Pixel coordinate grounding data
# # # # # # #

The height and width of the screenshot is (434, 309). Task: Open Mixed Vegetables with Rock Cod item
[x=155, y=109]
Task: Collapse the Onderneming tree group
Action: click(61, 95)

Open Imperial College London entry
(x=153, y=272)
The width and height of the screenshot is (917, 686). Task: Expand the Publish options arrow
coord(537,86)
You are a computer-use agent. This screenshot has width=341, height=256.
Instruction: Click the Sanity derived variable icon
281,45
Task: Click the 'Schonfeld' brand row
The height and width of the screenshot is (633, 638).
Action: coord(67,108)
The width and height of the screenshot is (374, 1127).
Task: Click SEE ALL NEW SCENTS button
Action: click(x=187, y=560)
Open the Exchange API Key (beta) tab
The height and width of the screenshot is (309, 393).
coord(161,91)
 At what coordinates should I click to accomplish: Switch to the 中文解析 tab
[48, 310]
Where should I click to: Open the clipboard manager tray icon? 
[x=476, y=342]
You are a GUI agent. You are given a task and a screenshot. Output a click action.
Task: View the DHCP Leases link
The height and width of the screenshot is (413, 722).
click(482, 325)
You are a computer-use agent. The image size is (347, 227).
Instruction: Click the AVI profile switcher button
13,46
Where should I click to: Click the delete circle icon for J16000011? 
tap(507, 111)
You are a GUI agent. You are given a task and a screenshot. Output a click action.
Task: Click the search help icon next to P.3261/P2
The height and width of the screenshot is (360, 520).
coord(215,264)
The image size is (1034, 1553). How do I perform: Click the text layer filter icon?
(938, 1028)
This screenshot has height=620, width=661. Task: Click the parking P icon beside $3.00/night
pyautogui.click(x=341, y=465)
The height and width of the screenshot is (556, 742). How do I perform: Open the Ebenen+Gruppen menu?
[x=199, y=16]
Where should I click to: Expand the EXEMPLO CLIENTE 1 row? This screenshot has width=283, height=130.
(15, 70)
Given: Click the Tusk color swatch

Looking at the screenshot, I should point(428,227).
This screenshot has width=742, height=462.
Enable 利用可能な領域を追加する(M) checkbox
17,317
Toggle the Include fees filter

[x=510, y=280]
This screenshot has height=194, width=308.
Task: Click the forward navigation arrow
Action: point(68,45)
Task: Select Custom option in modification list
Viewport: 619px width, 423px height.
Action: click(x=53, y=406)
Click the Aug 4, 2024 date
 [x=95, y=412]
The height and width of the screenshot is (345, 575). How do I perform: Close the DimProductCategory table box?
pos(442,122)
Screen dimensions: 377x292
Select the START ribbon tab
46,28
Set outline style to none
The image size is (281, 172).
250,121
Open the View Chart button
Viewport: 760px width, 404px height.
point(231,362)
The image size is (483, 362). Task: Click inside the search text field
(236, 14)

# # # # # # #

> [Exercise goal] Give back every entry above, complete and exact.

> [Answer to this task]
The height and width of the screenshot is (434, 309). Task: Open Mixed Vegetables with Rock Cod item
[x=155, y=109]
Task: Collapse the Onderneming tree group
Action: click(61, 95)

Open Imperial College London entry
(x=153, y=272)
The width and height of the screenshot is (917, 686). Task: Expand the Publish options arrow
coord(537,86)
You are a computer-use agent. This screenshot has width=341, height=256.
Instruction: Click the Sanity derived variable icon
281,45
Task: Click the 'Schonfeld' brand row
The height and width of the screenshot is (633, 638).
Action: coord(67,108)
The width and height of the screenshot is (374, 1127).
Task: Click SEE ALL NEW SCENTS button
Action: click(x=187, y=560)
Open the Exchange API Key (beta) tab
The height and width of the screenshot is (309, 393).
coord(161,91)
 At what coordinates should I click to accomplish: Switch to the 中文解析 tab
[48, 310]
Where should I click to: Open the clipboard manager tray icon? 
[x=476, y=342]
You are a GUI agent. You are given a task and a screenshot. Output a click action.
Task: View the DHCP Leases link
The height and width of the screenshot is (413, 722).
click(482, 325)
You are a computer-use agent. The image size is (347, 227).
Instruction: Click the AVI profile switcher button
13,46
Where should I click to: Click the delete circle icon for J16000011? 
tap(507, 111)
You are a GUI agent. You are given a task and a screenshot. Output a click action.
Task: Click the search help icon next to P.3261/P2
The height and width of the screenshot is (360, 520).
coord(215,264)
The image size is (1034, 1553). How do I perform: Click the text layer filter icon?
(938, 1028)
This screenshot has height=620, width=661. Task: Click the parking P icon beside $3.00/night
pyautogui.click(x=341, y=465)
The height and width of the screenshot is (556, 742). How do I perform: Open the Ebenen+Gruppen menu?
[x=199, y=16]
Where should I click to: Expand the EXEMPLO CLIENTE 1 row? This screenshot has width=283, height=130.
(15, 70)
Given: Click the Tusk color swatch

Looking at the screenshot, I should point(428,227).
This screenshot has width=742, height=462.
Enable 利用可能な領域を追加する(M) checkbox
17,317
Toggle the Include fees filter

[x=510, y=280]
This screenshot has height=194, width=308.
Task: Click the forward navigation arrow
Action: point(68,45)
Task: Select Custom option in modification list
Viewport: 619px width, 423px height.
Action: click(x=53, y=406)
Click the Aug 4, 2024 date
 [x=95, y=412]
The height and width of the screenshot is (345, 575). How do I perform: Close the DimProductCategory table box?
pos(442,122)
Screen dimensions: 377x292
Select the START ribbon tab
46,28
Set outline style to none
The image size is (281, 172).
250,121
Open the View Chart button
Viewport: 760px width, 404px height.
point(231,362)
The image size is (483, 362). Task: Click inside the search text field
(236, 14)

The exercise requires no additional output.